=== Required action ===
Please write out all the data exactly as shown.

(Records provided begins)

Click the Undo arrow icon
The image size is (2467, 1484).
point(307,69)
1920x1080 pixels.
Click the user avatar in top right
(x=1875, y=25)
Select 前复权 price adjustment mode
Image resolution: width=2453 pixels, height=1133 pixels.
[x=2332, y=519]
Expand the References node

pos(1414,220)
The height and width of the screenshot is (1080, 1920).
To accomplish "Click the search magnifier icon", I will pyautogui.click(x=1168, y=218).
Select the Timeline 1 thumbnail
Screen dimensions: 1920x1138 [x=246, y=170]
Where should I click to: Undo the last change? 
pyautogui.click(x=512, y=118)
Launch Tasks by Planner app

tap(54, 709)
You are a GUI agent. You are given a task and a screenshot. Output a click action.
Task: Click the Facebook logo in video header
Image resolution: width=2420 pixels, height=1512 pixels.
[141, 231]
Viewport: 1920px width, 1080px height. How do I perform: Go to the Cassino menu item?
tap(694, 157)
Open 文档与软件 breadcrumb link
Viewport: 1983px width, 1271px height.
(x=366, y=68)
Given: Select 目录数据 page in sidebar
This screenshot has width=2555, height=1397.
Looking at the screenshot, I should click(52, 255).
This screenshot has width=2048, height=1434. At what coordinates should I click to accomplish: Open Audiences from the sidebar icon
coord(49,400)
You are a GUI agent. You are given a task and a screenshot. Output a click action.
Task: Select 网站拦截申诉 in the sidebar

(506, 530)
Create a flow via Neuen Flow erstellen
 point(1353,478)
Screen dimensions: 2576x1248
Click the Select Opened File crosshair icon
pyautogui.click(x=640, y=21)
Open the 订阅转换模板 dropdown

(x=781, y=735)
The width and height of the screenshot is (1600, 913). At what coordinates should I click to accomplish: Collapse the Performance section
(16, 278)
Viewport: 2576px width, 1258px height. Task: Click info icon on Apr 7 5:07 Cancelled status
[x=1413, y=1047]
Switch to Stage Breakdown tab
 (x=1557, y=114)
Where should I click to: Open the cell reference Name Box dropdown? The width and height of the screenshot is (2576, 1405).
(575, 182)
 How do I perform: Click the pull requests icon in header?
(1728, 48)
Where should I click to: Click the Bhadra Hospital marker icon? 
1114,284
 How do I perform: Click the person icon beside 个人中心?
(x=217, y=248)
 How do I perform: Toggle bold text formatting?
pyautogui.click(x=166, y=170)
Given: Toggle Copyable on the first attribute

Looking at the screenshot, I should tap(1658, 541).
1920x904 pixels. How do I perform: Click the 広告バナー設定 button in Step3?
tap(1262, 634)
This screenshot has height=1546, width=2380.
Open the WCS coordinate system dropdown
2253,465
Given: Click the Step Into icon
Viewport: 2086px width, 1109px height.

(Records provided ends)

=== Reply to the task ===
Click the Undo arrow icon
The image size is (2467, 1484).
point(307,69)
1920x1080 pixels.
Click the user avatar in top right
(x=1875, y=25)
Select 前复权 price adjustment mode
Image resolution: width=2453 pixels, height=1133 pixels.
[x=2332, y=519]
Expand the References node

pos(1414,220)
The height and width of the screenshot is (1080, 1920).
To accomplish "Click the search magnifier icon", I will pyautogui.click(x=1168, y=218).
Select the Timeline 1 thumbnail
Screen dimensions: 1920x1138 [x=246, y=170]
Where should I click to: Undo the last change? 
pyautogui.click(x=512, y=118)
Launch Tasks by Planner app

tap(54, 709)
You are a GUI agent. You are given a task and a screenshot. Output a click action.
Task: Click the Facebook logo in video header
Image resolution: width=2420 pixels, height=1512 pixels.
[141, 231]
Viewport: 1920px width, 1080px height. How do I perform: Go to the Cassino menu item?
tap(694, 157)
Open 文档与软件 breadcrumb link
Viewport: 1983px width, 1271px height.
(x=366, y=68)
Given: Select 目录数据 page in sidebar
This screenshot has width=2555, height=1397.
Looking at the screenshot, I should click(52, 255).
This screenshot has width=2048, height=1434. At what coordinates should I click to accomplish: Open Audiences from the sidebar icon
coord(49,400)
You are a GUI agent. You are given a task and a screenshot. Output a click action.
Task: Select 网站拦截申诉 in the sidebar

(506, 530)
Create a flow via Neuen Flow erstellen
 point(1353,478)
Screen dimensions: 2576x1248
Click the Select Opened File crosshair icon
pyautogui.click(x=640, y=21)
Open the 订阅转换模板 dropdown

(x=781, y=735)
The width and height of the screenshot is (1600, 913). At what coordinates should I click to accomplish: Collapse the Performance section
(16, 278)
Viewport: 2576px width, 1258px height. Task: Click info icon on Apr 7 5:07 Cancelled status
[x=1413, y=1047]
Switch to Stage Breakdown tab
 (x=1557, y=114)
Where should I click to: Open the cell reference Name Box dropdown? The width and height of the screenshot is (2576, 1405).
(575, 182)
 How do I perform: Click the pull requests icon in header?
(1728, 48)
Where should I click to: Click the Bhadra Hospital marker icon? 
1114,284
 How do I perform: Click the person icon beside 个人中心?
(x=217, y=248)
 How do I perform: Toggle bold text formatting?
pyautogui.click(x=166, y=170)
Given: Toggle Copyable on the first attribute

Looking at the screenshot, I should tap(1658, 541).
1920x904 pixels. How do I perform: Click the 広告バナー設定 button in Step3?
tap(1262, 634)
This screenshot has height=1546, width=2380.
Open the WCS coordinate system dropdown
2253,465
Given: Click the Step Into icon
Viewport: 2086px width, 1109px height.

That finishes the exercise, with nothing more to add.